G3DSA:4.10.740.10

Coagulation Factor IX

CATH-Gene3D entry
Member databaseCATH-Gene3D
CATH-Gene3D typehomologous superfamily

Description
Imported from IPR017857

This superfamily represents a structural domain with an irregular fold that is found in a subset of coagulation factors, where it forms part of the Gla region.

The GLA (gamma-carboxyglutamic acid-rich) domain contains glutamate residues that have been post-translationally modified by vitamin K-dependent carboxylation to form gamma-carboxyglutamate (Gla)
[3, 6, 4]
. All glutamic acid (Glu) residues present in the GLA domain are potential carboxylation sites; in coagulation proteins, all Gu residues are modified to Gla, while in osteocalcin and matrix Gla proteins only some Glu residues are modified to Gla.

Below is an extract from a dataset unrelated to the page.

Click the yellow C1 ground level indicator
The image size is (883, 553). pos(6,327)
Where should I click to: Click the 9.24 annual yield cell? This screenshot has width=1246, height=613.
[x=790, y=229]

The GLA domain is responsible for the high-affinity binding of calcium ions. It starts at the N-terminal extremity of the mature form of proteins and ends with a conserved aromatic residue; a conserved Gla-x(3)-Gla-x-Cys motif
[5]
is found in the middle of the domain which seems to be important for substrate recognition by the carboxylase.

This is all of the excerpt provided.